NONPAREIL INFER

https://img.shields.io/github/issues-pr/snakemake/snakemake-wrappers/bio/nonpareil/infer?label=version%20update%20pull%20requests

Nonpareil uses the redundancy of the reads in metagenomic datasets to estimate the average coverage and predict the amount of sequences that will be required to achieve “nearly complete coverage”.

URL: https://nonpareil.readthedocs.io/en/latest/

Example

This wrapper can be used in the following way:

rule nonpareil:
    input:
        "reads/{sample}",
    output:
        redund_sum="results/{sample}.npo",
        redund_val="results/{sample}.npa",
        mate_distr="results/{sample}.npc",
        log="results/{sample}.log",
    log:
        "logs/{sample}.log",
    params:
        alg="kmer",
        infer_X=True,
        extra="-k 3 -F",
    threads: 2
    resources:
        mem_mb=50,
    wrapper:
        "v3.8.0-1-g149ef14/bio/nonpareil/infer"

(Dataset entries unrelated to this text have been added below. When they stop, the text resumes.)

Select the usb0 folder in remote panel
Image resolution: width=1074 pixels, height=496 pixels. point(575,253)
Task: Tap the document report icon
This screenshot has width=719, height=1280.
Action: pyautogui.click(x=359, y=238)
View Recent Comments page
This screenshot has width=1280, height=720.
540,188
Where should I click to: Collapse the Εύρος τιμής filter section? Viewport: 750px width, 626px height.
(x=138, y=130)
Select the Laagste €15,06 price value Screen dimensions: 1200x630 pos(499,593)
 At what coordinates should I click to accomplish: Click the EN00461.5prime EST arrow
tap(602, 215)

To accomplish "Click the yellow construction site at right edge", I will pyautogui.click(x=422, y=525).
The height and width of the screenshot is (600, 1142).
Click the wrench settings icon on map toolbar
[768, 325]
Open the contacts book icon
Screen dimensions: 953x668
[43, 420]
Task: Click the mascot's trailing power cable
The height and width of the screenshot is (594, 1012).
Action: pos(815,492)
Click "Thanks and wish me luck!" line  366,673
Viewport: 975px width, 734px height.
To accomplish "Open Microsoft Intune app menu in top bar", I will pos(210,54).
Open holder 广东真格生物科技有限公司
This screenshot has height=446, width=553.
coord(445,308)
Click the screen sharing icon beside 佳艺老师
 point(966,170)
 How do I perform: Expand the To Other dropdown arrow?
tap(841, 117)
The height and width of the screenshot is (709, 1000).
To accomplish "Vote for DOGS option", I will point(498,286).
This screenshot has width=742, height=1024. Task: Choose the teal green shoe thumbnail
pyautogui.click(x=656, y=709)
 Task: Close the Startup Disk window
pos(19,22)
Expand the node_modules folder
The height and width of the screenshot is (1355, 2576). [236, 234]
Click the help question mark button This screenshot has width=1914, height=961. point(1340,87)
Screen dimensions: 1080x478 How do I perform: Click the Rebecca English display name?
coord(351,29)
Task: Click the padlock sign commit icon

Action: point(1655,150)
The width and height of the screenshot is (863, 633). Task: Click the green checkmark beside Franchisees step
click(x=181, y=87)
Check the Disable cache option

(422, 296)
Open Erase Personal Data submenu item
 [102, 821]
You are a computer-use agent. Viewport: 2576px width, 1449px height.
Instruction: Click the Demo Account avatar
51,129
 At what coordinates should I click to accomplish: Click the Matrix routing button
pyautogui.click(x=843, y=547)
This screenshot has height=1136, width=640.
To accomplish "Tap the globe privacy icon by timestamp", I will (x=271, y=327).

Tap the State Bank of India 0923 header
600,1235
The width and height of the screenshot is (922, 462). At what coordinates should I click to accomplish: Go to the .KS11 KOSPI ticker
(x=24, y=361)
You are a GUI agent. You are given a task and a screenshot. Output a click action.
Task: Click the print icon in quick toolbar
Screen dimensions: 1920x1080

Note that input, output and log file paths can be chosen freely.

When running with

snakemake --use-conda

the software dependencies will be automatically deployed into an isolated environment before execution.

Notes

Software dependencies

  • nonpareil=3.4.1

  • pigz

  • pbzip2

  • snakemake-wrapper-utils=0.6.2

Input/Output

Input:

  • reads in FASTA/Q format (can be gziped or bziped)

Output:

  • redund_sum: redundancy summary TSV file with six columns, representing sequencing effort, summary of the distribution of redundancy (average redundancy, standard deviation, quartile 1, median, and quartile 3).

  • redund_val: redundancy values TSV file with three columns (similar to redundancy summary, but provides ALL results), representing sequencing effort, ID of the replicate and estimated redundancy value.

  • mate_distr: mate distribution file, with the number of reads in the dataset matching a query read.

  • log: log of internal Nonpareil processing.

Params

  • alg: nonpareil algorithm, either kmer or alignment (mandatory).

  • infer_X: automatically infer value of -X (couple of minutes slower to count number of reads)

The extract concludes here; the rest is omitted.